Lima/EFE — Pintar de blanco la cima de los glaciares de Perú es una de las últimas armas contra el cambio
climático porque contribuye a reducir la velocidad del deshielo: no es una propuesta descabellada, y de hecho
aspira a ser reconocida por el Banco Mundial.
La iniciativa ha partido de la ONG Glaciares Perú, y consiste básicamente en el siguiente principio, el color
blanco evita que la radiación solar se convierta en calor, y de este modo contrarresta los efectos del cambio
climático.
Perú concentra más del 70 por ciento de los glaciares andinos, pero desde la década de los 80 ha perdido más
del 20 por ciento de la superficie de sus glaciares por efecto del calentamiento global.
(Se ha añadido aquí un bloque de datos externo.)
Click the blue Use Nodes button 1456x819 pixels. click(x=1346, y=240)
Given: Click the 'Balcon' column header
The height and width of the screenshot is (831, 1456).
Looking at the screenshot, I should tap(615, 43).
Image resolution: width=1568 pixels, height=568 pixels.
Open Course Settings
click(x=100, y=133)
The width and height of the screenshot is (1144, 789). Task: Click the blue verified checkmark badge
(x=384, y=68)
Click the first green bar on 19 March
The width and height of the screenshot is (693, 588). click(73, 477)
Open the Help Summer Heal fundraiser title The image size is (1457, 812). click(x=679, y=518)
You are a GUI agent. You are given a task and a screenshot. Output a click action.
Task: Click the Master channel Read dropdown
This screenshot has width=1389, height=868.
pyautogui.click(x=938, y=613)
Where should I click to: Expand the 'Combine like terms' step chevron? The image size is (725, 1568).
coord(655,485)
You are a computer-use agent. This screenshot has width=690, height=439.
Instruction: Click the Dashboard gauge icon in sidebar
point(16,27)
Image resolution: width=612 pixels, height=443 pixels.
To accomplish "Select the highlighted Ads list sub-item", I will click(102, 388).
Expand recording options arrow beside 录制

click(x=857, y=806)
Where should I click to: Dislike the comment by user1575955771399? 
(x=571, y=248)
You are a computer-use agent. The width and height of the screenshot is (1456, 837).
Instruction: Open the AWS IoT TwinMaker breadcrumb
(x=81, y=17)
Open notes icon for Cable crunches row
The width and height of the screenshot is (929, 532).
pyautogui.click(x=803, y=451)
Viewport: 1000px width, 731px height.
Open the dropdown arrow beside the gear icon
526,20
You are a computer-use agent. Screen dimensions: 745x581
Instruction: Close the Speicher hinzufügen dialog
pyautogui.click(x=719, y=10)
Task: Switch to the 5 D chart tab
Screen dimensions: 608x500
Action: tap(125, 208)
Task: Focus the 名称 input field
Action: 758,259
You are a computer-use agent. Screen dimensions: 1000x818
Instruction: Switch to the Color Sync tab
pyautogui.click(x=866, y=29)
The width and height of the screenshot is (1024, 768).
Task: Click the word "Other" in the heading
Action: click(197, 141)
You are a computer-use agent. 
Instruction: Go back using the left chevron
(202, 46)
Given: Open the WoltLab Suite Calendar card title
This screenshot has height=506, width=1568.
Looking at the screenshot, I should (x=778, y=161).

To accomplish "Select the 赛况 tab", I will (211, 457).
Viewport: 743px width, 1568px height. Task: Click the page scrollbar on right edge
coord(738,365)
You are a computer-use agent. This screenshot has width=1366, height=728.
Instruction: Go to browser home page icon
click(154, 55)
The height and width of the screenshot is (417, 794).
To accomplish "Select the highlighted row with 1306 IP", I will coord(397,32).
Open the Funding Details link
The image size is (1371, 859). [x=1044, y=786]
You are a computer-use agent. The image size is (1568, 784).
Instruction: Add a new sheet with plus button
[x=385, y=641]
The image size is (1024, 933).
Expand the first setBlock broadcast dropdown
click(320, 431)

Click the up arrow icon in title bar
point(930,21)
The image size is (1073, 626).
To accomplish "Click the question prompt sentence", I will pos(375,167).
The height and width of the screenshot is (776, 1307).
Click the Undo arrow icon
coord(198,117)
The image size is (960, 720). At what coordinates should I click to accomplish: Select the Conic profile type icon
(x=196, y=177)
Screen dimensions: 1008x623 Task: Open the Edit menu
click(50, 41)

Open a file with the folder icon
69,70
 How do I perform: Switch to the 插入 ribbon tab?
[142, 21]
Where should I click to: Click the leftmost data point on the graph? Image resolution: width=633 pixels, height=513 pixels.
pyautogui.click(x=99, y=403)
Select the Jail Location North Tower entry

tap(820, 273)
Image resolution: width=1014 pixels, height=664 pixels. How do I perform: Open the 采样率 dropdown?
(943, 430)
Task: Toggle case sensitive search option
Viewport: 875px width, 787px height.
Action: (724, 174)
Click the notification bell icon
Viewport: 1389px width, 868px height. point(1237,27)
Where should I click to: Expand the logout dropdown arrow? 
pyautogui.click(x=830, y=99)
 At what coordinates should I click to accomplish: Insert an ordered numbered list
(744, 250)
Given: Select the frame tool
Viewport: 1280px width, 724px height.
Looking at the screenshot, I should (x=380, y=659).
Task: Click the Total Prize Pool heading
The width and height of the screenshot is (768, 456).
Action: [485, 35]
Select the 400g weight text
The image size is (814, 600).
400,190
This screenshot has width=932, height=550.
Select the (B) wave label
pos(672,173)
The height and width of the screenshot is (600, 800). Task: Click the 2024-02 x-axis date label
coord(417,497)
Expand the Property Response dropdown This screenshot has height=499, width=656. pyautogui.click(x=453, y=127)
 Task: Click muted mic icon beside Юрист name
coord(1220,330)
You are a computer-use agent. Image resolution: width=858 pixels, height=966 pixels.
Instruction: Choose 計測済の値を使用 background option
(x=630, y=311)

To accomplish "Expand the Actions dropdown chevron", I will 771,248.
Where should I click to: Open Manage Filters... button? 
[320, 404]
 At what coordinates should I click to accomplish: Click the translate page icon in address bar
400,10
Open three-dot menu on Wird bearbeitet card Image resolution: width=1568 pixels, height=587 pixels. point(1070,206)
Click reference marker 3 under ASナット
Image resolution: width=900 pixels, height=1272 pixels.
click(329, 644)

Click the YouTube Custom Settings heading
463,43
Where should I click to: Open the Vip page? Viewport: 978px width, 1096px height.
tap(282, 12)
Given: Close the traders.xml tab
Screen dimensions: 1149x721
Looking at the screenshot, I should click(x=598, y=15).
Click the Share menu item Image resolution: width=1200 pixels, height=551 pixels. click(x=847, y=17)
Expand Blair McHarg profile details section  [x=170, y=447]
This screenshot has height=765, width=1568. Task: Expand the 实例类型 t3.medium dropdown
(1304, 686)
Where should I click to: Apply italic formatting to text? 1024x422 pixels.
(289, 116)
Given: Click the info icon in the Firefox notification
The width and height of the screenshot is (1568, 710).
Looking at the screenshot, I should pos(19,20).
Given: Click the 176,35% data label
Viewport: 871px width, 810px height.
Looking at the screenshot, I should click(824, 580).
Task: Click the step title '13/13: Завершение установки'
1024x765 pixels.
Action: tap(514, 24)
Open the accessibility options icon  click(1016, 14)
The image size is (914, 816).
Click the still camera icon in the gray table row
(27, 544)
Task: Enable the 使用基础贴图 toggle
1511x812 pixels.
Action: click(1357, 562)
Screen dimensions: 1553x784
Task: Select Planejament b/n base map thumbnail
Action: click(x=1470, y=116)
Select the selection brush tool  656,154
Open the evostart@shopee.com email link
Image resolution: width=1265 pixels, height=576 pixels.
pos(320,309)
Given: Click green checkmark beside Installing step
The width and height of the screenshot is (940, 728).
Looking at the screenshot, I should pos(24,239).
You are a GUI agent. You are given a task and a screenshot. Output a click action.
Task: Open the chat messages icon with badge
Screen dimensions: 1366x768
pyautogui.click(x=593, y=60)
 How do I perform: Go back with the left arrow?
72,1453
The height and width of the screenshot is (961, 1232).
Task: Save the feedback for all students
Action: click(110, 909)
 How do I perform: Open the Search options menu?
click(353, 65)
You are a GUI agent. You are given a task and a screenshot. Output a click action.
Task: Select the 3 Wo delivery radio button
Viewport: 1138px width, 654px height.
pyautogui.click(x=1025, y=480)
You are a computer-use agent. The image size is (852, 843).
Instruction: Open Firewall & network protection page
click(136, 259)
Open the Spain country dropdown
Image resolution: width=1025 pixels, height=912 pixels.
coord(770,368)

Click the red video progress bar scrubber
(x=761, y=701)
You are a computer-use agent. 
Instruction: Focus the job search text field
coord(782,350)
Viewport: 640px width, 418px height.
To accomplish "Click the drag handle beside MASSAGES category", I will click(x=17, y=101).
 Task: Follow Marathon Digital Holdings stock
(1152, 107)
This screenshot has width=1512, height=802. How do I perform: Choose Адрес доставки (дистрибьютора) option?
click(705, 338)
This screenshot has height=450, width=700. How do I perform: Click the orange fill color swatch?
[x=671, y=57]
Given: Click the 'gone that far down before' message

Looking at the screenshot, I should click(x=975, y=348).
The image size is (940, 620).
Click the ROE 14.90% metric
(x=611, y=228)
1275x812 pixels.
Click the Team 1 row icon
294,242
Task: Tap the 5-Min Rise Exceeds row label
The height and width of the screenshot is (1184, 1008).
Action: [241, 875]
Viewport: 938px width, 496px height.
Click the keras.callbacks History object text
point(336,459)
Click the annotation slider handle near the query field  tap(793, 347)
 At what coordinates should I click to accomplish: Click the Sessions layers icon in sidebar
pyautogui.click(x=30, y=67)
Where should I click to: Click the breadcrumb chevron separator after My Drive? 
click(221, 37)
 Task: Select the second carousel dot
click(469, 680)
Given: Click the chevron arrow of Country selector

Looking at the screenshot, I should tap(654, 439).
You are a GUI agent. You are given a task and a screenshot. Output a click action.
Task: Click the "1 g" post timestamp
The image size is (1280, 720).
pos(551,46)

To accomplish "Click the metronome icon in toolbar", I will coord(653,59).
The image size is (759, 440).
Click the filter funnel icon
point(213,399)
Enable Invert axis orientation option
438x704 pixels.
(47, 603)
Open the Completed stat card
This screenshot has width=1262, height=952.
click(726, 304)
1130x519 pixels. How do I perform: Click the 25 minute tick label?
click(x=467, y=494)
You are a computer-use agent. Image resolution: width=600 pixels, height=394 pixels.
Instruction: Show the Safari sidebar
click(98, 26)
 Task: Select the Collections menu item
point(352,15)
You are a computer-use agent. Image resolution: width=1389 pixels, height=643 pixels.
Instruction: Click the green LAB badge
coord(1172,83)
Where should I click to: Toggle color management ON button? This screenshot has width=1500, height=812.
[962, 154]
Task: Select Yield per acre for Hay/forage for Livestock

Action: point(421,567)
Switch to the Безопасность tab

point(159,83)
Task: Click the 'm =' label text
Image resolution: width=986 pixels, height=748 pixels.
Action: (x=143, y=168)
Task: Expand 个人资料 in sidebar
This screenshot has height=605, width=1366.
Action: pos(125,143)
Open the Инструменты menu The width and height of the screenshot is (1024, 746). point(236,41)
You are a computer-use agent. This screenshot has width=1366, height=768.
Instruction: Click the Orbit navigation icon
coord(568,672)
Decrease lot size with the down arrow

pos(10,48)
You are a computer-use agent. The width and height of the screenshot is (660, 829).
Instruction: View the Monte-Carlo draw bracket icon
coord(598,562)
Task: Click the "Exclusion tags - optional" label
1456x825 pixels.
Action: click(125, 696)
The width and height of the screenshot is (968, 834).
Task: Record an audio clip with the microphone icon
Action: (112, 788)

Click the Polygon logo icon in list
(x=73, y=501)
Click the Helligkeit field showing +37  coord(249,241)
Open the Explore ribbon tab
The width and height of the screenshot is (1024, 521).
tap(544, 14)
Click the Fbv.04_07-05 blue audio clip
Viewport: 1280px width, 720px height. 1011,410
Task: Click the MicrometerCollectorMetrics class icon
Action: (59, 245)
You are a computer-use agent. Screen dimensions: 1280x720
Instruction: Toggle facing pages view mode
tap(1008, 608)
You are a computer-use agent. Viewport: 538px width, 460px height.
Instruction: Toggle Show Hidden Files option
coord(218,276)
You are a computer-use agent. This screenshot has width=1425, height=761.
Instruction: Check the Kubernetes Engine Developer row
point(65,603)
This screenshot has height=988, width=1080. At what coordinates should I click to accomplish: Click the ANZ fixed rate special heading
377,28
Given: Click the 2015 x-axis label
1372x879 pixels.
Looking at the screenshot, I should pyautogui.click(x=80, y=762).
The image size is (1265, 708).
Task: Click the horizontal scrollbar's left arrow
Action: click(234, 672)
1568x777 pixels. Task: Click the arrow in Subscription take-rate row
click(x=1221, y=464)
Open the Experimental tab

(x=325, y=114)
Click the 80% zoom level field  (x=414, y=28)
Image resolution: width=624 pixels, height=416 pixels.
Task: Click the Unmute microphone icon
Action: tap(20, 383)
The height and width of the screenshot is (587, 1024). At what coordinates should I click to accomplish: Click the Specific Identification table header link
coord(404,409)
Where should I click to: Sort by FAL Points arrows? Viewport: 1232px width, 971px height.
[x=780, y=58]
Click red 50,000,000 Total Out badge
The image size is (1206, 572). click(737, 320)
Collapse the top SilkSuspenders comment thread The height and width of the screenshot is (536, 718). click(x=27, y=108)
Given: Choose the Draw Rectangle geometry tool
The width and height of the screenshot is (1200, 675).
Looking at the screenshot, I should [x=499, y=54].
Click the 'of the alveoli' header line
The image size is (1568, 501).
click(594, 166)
Lo más grave es que se calcula que para el 2015 todos los glaciares situados por debajo de los 5,500 metros
desaparecerán.
El presidente de Glaciares Perú, Eduardo Gold, explicó a Efe que por el calentamiento global "van retrocediendo
los glaciares, hay mayor superficie negra y menor superficie blanca, entonces se incrementa la temperatura y el
hielo se derrite mucho más rápido".
Ya que el color negro contribuye a convertir la radiación solar en calor y "prácticamente duplica el efecto
invernadero sobre los glaciares", Gold, creador de esta propuesta, propone pintar la cima de los nevados con un
material de cemento hecho a base de minerales para que la radiación se refleje en el espacio.
"La pintura blanca tiene un albedo (razón entre la energía luminosa que difunde por reflexión una superficie y la
energía incidente) igual al de la nieve y permite que el 85 por ciento de la radiación solar se vaya al espacio y
solo el 15 por ciento de ella se transforme en calor", señaló Gold.
Agregó que "con una superficie negra el 90 por ciento de la radiación solar se convierte en calor", lo que
aumenta las temperaturas y agrava los efectos producidos por el calentamiento global.
Gold aseguró que la pintura blanca se adhiere bien a las superficies rocosas de los nevados peruanos y no
contamina las fuentes de agua ni atenta contra la vida de los cóndores, aves que pueblan las alturas andinas.
Glaciares Perú presentó su propuesta a un concurso del Banco Mundial para mitigar el efecto invernadero y su
objetivo es pintar el Rasuhuillca, un nevado situado en el departamento sureño de Ayacucho y a 4,200 metros
sobre el nivel del mar.
Gold calcula que se necesita entre cuatro y cinco toneladas de pintura por hectárea de los nevados, es decir que
el pintar las 300,000 hectáreas de superficie de los glaciares existentes en todo el país demandaría hasta 1.5
millones de toneladas de este material.
Los representantes de Glaciares Perú ya han llevado su propuesta a la comi- sión de Medio Ambiente del
Congreso peruano, donde —según dijo Gold— ha sido acogida con interés y los legisladores han prometido
promover una ley para proteger a los nevados peruanos.